[[ ENTRIES PROVIDED open ]]

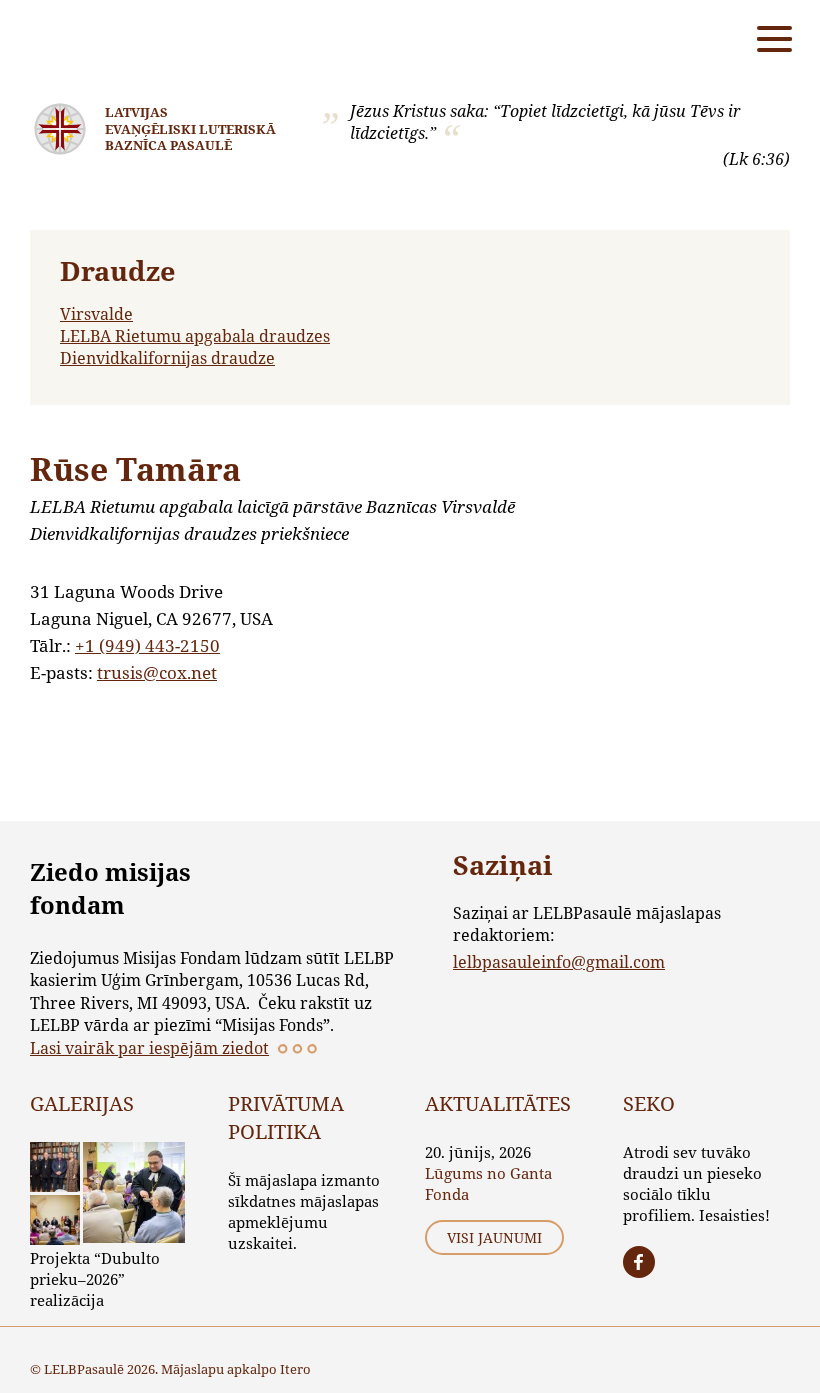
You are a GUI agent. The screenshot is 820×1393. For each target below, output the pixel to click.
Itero (295, 1369)
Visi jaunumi (494, 1237)
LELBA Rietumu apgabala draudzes (195, 335)
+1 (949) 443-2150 (147, 645)
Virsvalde (96, 313)
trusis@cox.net (157, 672)
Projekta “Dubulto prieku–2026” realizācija (95, 1279)
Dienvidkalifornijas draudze (167, 357)
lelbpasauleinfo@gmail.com (559, 961)
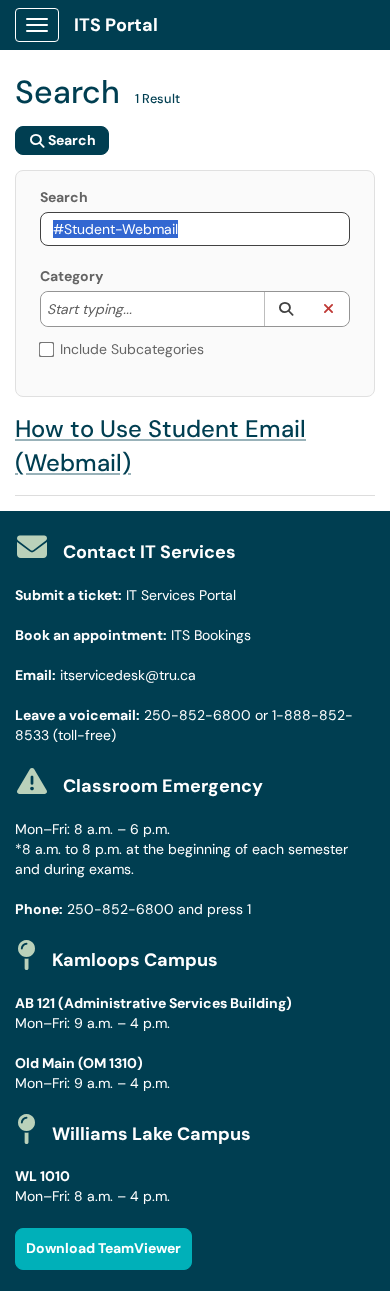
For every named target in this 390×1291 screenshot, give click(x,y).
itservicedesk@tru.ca (128, 675)
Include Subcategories (132, 349)
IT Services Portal (181, 595)
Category (71, 276)
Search (64, 197)
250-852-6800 (197, 715)
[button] (285, 309)
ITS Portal (116, 25)
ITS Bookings (211, 635)
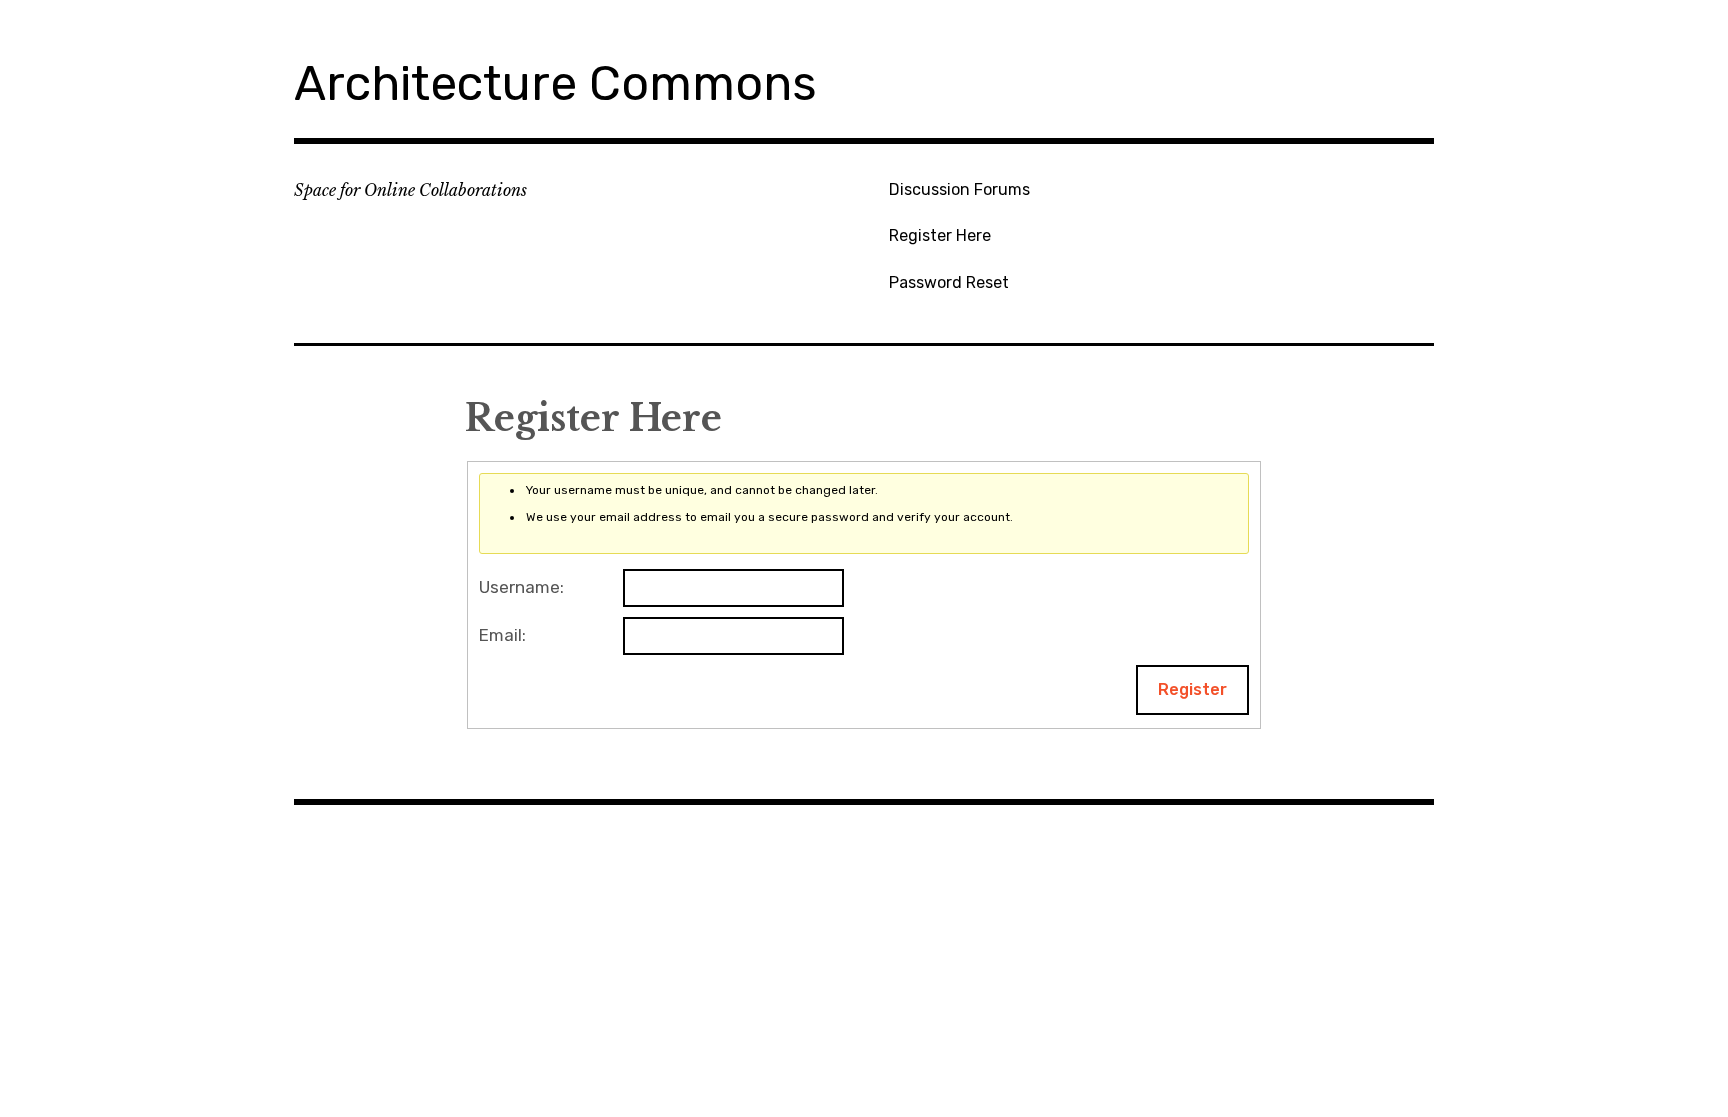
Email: (502, 635)
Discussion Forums (959, 189)
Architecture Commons (555, 83)
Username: (521, 587)
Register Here (940, 235)
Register (1192, 689)
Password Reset (949, 282)
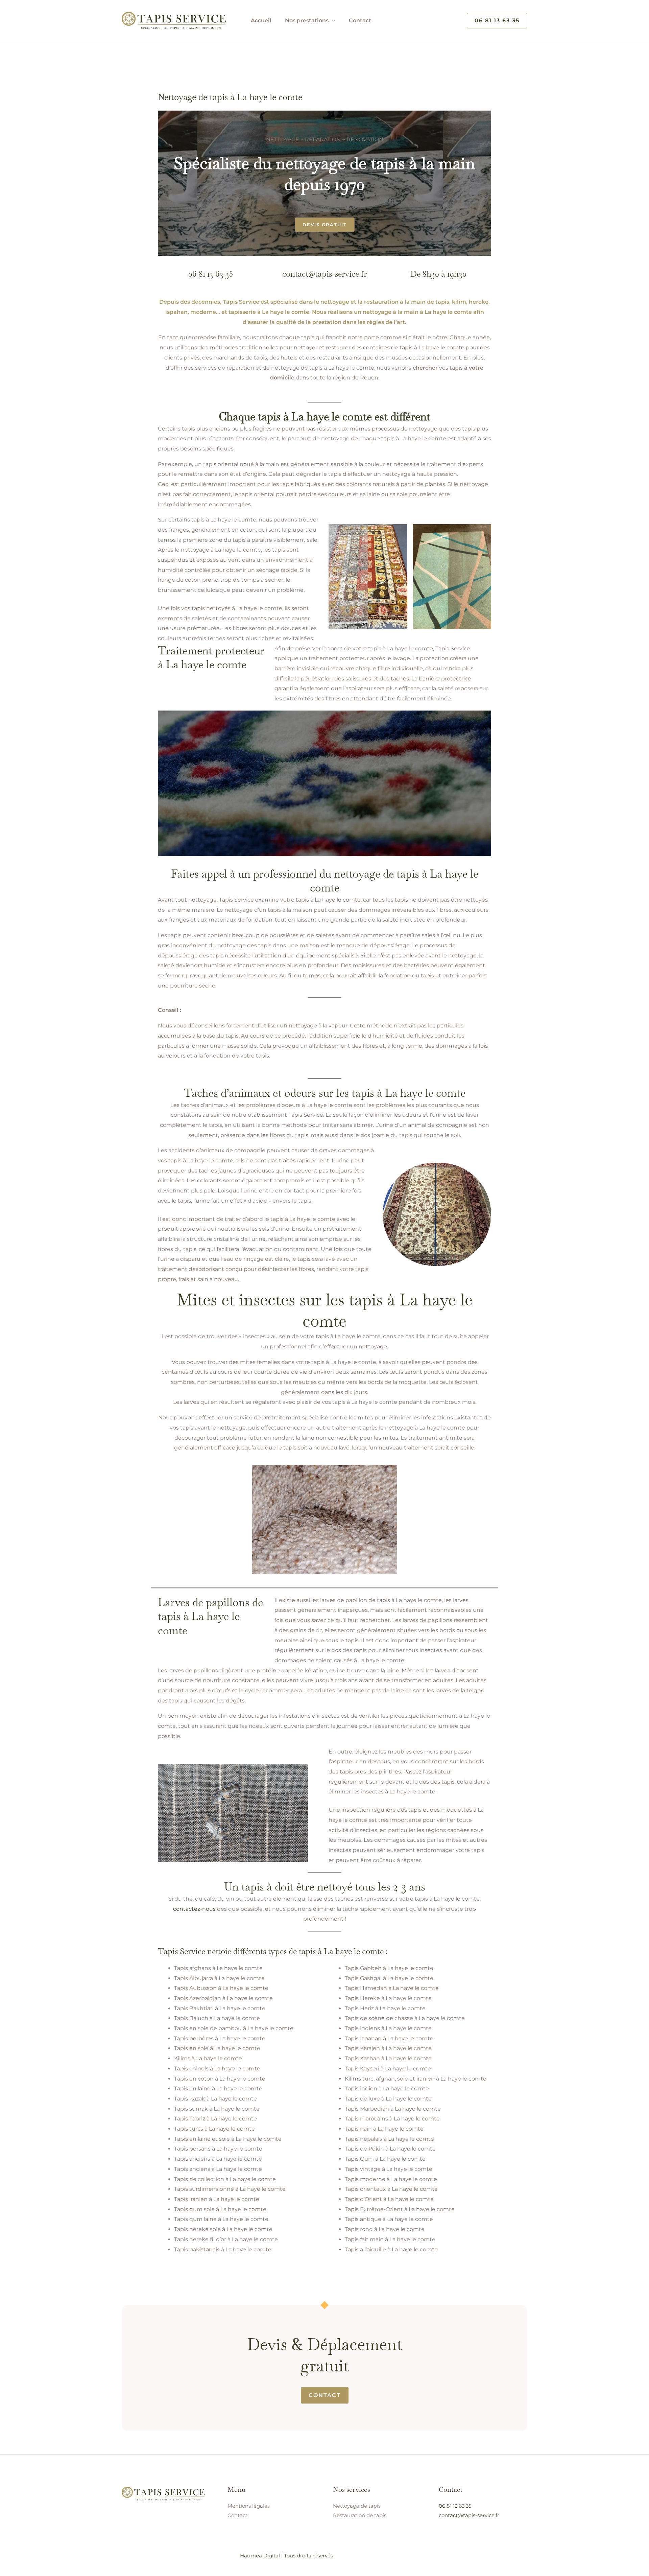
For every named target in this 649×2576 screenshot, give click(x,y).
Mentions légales (248, 2506)
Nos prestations (307, 20)
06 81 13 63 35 (210, 274)
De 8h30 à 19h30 (438, 274)
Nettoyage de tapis (357, 2506)
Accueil (261, 20)
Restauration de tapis (359, 2515)
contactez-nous (194, 1909)
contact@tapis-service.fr (324, 274)
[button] (497, 20)
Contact (360, 20)
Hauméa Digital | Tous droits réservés (286, 2555)
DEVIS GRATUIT (325, 224)
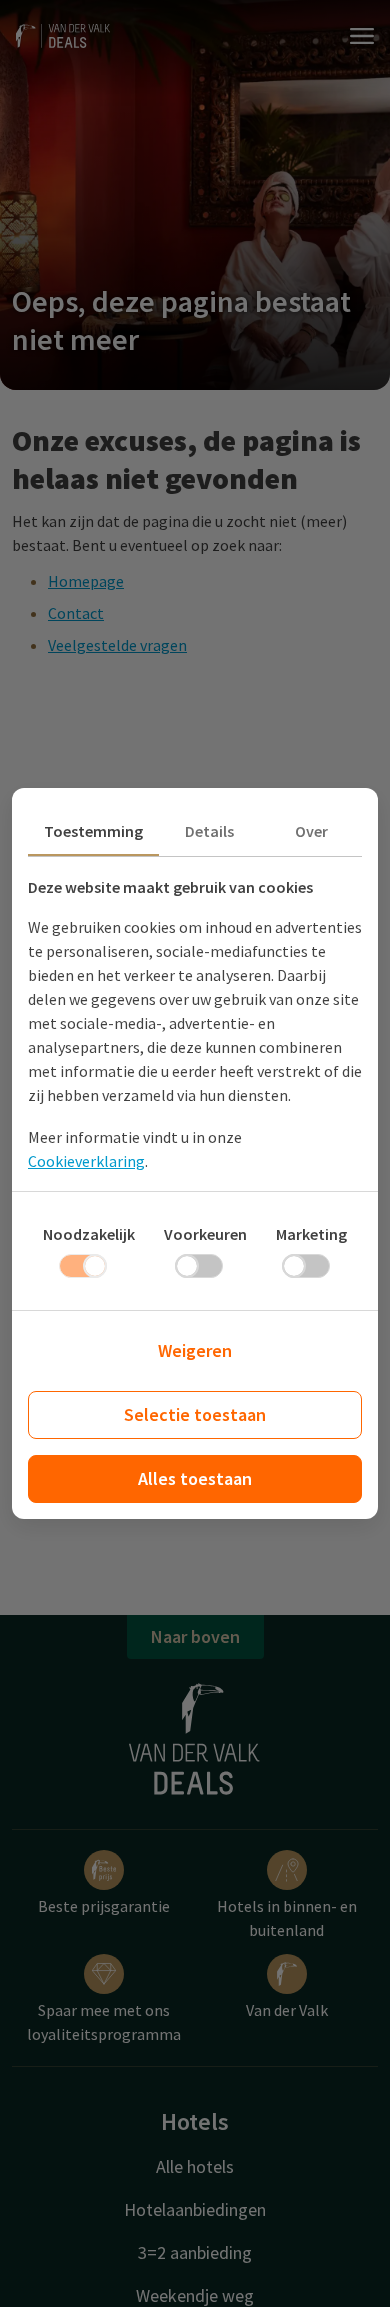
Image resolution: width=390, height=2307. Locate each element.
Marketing (311, 1234)
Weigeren (195, 1350)
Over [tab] (311, 831)
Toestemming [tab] (93, 831)
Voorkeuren (205, 1234)
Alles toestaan (195, 1478)
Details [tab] (209, 831)
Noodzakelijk (89, 1234)
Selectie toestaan (195, 1414)
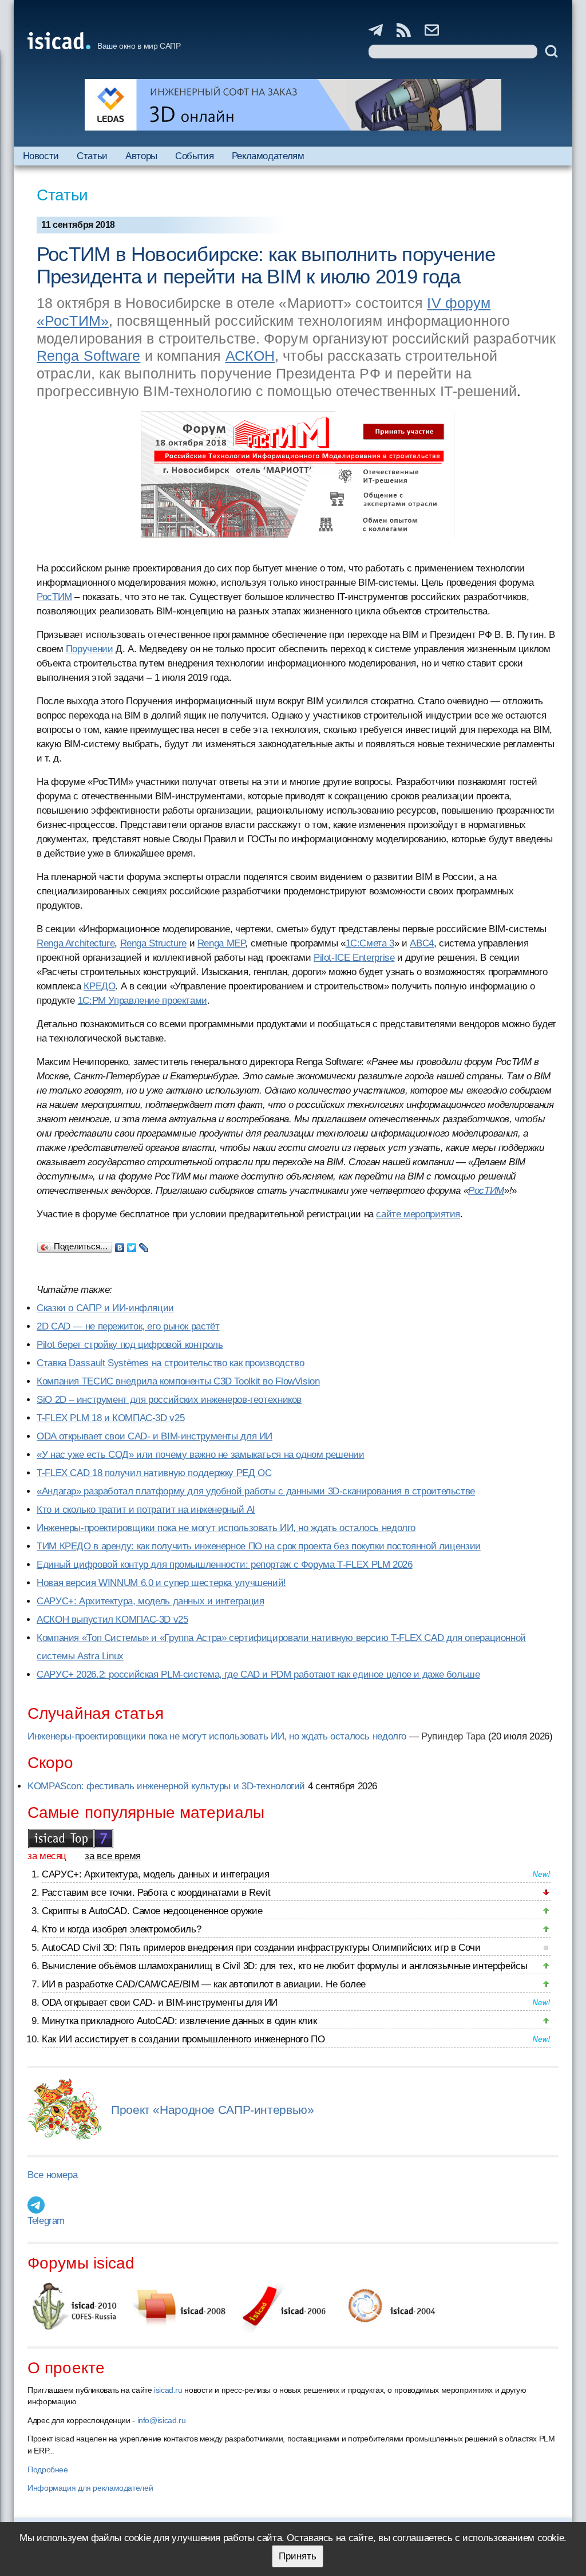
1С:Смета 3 (370, 943)
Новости (41, 156)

[[ ENTRIES PROVIDED closed ]]

> PROMPT: Whenever the word "tapis" shows up in a line of the entries, copy that line.

> WRITTEN REPLY:
Nettoyage de tapis (357, 2506)
Restauration de tapis (359, 2515)
contact@tapis-service.fr (324, 274)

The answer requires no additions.